Aux lendemains du traumatisme indochinois, et dans un contexte de guerre froide qui, pour la France, vire au complexe obsidional du fait de la décolonisation, l’expérience de l’Algérie fut, pour une génération de conscrits, à la fois éprouvante et déterminante. Du premier conseil de révision jusqu’à la quille et les traumatismes (physiques, psychologiques) ramenés en métropole, cette expérience est ici présentée chronologiquement, à partir de témoignages mis en perspectives. Réédition augmentée d’un ouvrage publié en 2000, ce Soldats en Algérie se place donc au confluent de deux problématiques historiques, une histoire du conflit algérien mais également une histoire de l’institution militaire.

La méthode choisie est à la fois simple et efficace : suivre le conscrit dans toutes les étapes de son parcours, distribué par chapitres chronologiques. Conseil de révision d’abord, avec ses tests divers, ses tentatives d’échapper au service, puis les classes, la formation, l’appel (plus ou moins bien entendu, plus ou moins bien accepté), le paquetage, le départ (non sans regrets ni réactions de refus ou de colère), le voyage puis l’arrivée en Algérie : dans une atmosphère parfois tendue (manifestations pacifistes, intimidation des conscrits eux-mêmes, voire sabotage léger), la transformation du jeune civil en soldat n’est pas une affaire simple, même si la mécanique est rodée (et la République, dans le besoin, recrute à tout va).

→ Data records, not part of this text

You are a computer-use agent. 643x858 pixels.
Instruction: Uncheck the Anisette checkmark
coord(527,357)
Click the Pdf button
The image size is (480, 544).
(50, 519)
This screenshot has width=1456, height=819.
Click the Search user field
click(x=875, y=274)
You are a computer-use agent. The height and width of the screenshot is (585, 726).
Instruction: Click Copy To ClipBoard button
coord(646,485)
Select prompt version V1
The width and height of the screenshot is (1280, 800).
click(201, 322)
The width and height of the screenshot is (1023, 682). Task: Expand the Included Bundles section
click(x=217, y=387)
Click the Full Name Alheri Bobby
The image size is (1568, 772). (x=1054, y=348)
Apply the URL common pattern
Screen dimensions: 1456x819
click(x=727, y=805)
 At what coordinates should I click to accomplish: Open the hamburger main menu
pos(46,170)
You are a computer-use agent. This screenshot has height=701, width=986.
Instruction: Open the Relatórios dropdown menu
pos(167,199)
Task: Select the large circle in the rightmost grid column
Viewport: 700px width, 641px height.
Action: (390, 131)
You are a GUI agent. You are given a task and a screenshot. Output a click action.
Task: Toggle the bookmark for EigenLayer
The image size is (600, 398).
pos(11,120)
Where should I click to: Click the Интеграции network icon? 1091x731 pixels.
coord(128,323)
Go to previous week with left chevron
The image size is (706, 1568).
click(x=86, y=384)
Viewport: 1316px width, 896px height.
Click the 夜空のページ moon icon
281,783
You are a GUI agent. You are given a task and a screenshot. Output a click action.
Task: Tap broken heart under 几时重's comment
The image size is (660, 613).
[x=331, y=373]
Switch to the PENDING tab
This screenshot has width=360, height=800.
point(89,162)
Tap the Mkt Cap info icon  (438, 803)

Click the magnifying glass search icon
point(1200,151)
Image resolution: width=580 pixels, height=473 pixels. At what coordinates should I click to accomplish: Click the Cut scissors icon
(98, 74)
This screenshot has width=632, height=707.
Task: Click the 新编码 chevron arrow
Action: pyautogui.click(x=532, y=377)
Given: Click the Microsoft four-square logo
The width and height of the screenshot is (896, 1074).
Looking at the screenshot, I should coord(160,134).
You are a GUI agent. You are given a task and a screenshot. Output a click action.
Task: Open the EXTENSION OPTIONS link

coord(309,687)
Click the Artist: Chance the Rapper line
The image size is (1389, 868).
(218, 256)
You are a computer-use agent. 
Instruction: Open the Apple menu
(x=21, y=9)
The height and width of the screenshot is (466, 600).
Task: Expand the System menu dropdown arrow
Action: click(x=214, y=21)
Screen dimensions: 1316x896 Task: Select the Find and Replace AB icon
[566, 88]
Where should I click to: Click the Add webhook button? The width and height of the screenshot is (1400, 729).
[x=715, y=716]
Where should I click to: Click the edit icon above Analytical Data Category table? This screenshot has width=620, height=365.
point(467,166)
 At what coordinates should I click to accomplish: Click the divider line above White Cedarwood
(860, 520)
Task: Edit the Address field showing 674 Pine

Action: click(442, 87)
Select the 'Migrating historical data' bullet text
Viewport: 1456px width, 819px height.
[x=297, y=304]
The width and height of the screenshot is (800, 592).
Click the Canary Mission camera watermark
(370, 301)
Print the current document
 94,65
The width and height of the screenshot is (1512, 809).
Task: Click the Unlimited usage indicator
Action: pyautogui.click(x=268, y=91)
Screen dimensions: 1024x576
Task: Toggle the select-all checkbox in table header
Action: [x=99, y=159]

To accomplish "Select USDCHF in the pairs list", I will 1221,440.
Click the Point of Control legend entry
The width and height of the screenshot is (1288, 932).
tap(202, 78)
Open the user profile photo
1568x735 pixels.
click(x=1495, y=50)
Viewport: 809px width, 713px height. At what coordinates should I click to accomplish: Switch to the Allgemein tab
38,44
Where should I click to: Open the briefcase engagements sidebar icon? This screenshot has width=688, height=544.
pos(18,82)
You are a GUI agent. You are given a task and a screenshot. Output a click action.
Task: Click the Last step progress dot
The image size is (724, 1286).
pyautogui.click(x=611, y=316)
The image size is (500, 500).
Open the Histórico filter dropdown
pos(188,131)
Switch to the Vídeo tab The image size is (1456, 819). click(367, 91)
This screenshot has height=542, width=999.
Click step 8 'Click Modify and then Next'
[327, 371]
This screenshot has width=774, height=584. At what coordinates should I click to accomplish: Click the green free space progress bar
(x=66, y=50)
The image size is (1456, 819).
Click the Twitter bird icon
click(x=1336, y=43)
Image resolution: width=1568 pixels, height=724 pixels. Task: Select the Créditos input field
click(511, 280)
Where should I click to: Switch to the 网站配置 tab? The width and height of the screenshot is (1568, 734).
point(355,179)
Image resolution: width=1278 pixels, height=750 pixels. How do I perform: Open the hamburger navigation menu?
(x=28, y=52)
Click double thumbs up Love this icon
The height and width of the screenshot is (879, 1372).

On découvre alors quelques réalités, à commencer par les servitudes de la fameuse vie militaire. Mais pour tous, le débarquement en Algérie est tout de même un moment fort (avec ses vahinés et ses colliers de fleurs même !). Toutefois, c’est aussi le premier pas dans la guerre. Les expériences sont très diversifiées, et de ce fait, chacun eut «sa» guère d’Algérie, plus ou moins exposée, plus ou moins risquée, plus ou moins enviée par d’autres (le débat, récurrent, sur les planques de guerre, n’est pas prêt de s’achever).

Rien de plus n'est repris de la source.